First of all, this guy is correct that this is a significant reason that Linux is not more popular on the desktop. Desktop Linux is a community of things, not just one thing that people can experience and recommend.

That said, XKCD has a nice explanation about why that will never be solved:

https://xkcd.com/927/

From time to time though, a distro will dominate and. Linux will grow. For a while, that was Red Hat. Then, it was Ubuntu. Both of those moved things forward but were too early to reach mass adoption. There really is no front-runner right now but perhaps one will emerge again and “that” will be Linux for the masses.

In the meantime, things like Flatpak are addressing a lot of the problem.

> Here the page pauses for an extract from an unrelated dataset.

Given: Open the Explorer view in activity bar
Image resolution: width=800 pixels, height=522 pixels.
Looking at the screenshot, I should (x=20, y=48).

It is becoming realistic for a dev to target “Linux” ( Flatpak ) and have their application run predictably regardless of what distro any given individual has chosen. Freedesktop.org helps as well.

Really though, this problem will exist until most of us ( not all ) agree that one Linux Desktop distro is simply better than the rest and most of us begin to use it. We can then onboard new users onto that.

[–] JasSmith@kbin.social 3 points 1 year ago (1 children)

Linus Torvalds had a great rant about this situation. He believes that it might require Valve to fix this by becoming the de facto standard.

[–] emr@lemmy.sdf.org 1 points 1 year ago (1 children)

Does Valve ship a usable desktop distro?

[–] JasSmith@kbin.social 1 points 1 year ago

It’s immutable, so you probably consider it unusable, but I think it’s necessary for mass adoption. Developers know exactly how the OS is built and can ensure their applications and games operate well on Steam OS. I think it will become a de facto standard, if it’s not already.